ABOUT THIS EXERCISE = Return all of the records below verbatim.

(Collected data)
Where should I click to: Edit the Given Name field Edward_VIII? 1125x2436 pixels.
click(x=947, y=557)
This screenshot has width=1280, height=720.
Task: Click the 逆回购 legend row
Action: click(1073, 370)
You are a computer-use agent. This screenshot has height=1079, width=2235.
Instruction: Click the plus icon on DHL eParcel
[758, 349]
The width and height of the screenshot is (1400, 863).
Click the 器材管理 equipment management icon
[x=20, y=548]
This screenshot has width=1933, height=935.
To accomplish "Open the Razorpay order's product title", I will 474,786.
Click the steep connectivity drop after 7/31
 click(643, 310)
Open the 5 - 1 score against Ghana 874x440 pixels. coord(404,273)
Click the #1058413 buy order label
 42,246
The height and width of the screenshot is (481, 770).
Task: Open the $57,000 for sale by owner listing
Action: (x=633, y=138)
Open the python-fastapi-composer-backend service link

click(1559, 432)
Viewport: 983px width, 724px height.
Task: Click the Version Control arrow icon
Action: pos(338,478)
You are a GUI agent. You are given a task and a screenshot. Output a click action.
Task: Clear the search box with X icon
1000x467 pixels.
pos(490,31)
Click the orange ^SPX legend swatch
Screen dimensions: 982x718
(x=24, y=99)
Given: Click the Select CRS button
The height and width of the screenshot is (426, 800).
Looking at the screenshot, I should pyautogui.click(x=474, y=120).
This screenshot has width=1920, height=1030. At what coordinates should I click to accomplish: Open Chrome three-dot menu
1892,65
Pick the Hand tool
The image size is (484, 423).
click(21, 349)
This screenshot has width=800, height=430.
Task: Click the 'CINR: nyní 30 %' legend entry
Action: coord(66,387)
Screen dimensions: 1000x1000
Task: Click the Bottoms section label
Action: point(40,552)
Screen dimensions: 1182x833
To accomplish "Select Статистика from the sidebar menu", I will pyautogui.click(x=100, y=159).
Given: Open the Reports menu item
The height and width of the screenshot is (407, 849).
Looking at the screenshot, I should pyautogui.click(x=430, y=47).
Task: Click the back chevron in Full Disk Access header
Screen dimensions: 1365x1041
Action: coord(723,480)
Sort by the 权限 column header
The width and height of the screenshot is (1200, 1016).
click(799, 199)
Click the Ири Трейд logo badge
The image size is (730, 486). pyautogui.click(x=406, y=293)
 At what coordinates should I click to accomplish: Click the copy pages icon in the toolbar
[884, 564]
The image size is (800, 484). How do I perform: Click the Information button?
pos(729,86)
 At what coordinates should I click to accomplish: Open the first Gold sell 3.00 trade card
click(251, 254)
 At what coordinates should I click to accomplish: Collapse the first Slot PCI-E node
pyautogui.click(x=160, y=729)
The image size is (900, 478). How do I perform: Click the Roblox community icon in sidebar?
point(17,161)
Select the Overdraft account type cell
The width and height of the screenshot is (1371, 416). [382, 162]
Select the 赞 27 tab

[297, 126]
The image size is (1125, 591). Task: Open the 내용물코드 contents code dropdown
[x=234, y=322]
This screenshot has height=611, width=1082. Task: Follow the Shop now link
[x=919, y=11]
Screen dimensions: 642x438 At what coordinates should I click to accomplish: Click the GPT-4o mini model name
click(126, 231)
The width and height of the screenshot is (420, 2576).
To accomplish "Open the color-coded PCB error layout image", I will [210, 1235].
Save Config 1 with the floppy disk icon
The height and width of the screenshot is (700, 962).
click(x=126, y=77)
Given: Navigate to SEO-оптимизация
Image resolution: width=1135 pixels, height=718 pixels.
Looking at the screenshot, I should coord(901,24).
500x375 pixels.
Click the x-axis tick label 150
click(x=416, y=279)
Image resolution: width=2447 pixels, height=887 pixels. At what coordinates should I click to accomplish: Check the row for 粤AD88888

WRITTEN REPLY =
Where should I click to: Edit the Given Name field Edward_VIII? 1125x2436 pixels.
click(x=947, y=557)
This screenshot has width=1280, height=720.
Task: Click the 逆回购 legend row
Action: click(1073, 370)
You are a computer-use agent. This screenshot has height=1079, width=2235.
Instruction: Click the plus icon on DHL eParcel
[758, 349]
The width and height of the screenshot is (1400, 863).
Click the 器材管理 equipment management icon
[x=20, y=548]
This screenshot has width=1933, height=935.
To accomplish "Open the Razorpay order's product title", I will 474,786.
Click the steep connectivity drop after 7/31
 click(643, 310)
Open the 5 - 1 score against Ghana 874x440 pixels. coord(404,273)
Click the #1058413 buy order label
 42,246
The height and width of the screenshot is (481, 770).
Task: Open the $57,000 for sale by owner listing
Action: (x=633, y=138)
Open the python-fastapi-composer-backend service link

click(1559, 432)
Viewport: 983px width, 724px height.
Task: Click the Version Control arrow icon
Action: pos(338,478)
You are a GUI agent. You are given a task and a screenshot. Output a click action.
Task: Clear the search box with X icon
1000x467 pixels.
pos(490,31)
Click the orange ^SPX legend swatch
Screen dimensions: 982x718
(x=24, y=99)
Given: Click the Select CRS button
The height and width of the screenshot is (426, 800).
Looking at the screenshot, I should pyautogui.click(x=474, y=120).
This screenshot has width=1920, height=1030. At what coordinates should I click to accomplish: Open Chrome three-dot menu
1892,65
Pick the Hand tool
The image size is (484, 423).
click(21, 349)
This screenshot has width=800, height=430.
Task: Click the 'CINR: nyní 30 %' legend entry
Action: coord(66,387)
Screen dimensions: 1000x1000
Task: Click the Bottoms section label
Action: point(40,552)
Screen dimensions: 1182x833
To accomplish "Select Статистика from the sidebar menu", I will pyautogui.click(x=100, y=159).
Given: Open the Reports menu item
The height and width of the screenshot is (407, 849).
Looking at the screenshot, I should pyautogui.click(x=430, y=47).
Task: Click the back chevron in Full Disk Access header
Screen dimensions: 1365x1041
Action: coord(723,480)
Sort by the 权限 column header
The width and height of the screenshot is (1200, 1016).
click(799, 199)
Click the Ири Трейд logo badge
The image size is (730, 486). pyautogui.click(x=406, y=293)
 At what coordinates should I click to accomplish: Click the copy pages icon in the toolbar
[884, 564]
The image size is (800, 484). How do I perform: Click the Information button?
pos(729,86)
 At what coordinates should I click to accomplish: Open the first Gold sell 3.00 trade card
click(251, 254)
 At what coordinates should I click to accomplish: Collapse the first Slot PCI-E node
pyautogui.click(x=160, y=729)
The image size is (900, 478). How do I perform: Click the Roblox community icon in sidebar?
point(17,161)
Select the Overdraft account type cell
The width and height of the screenshot is (1371, 416). [382, 162]
Select the 赞 27 tab

[297, 126]
The image size is (1125, 591). Task: Open the 내용물코드 contents code dropdown
[x=234, y=322]
This screenshot has height=611, width=1082. Task: Follow the Shop now link
[x=919, y=11]
Screen dimensions: 642x438 At what coordinates should I click to accomplish: Click the GPT-4o mini model name
click(126, 231)
The width and height of the screenshot is (420, 2576).
To accomplish "Open the color-coded PCB error layout image", I will [210, 1235].
Save Config 1 with the floppy disk icon
The height and width of the screenshot is (700, 962).
click(x=126, y=77)
Given: Navigate to SEO-оптимизация
Image resolution: width=1135 pixels, height=718 pixels.
Looking at the screenshot, I should coord(901,24).
500x375 pixels.
Click the x-axis tick label 150
click(x=416, y=279)
Image resolution: width=2447 pixels, height=887 pixels. At what coordinates should I click to accomplish: Check the row for 粤AD88888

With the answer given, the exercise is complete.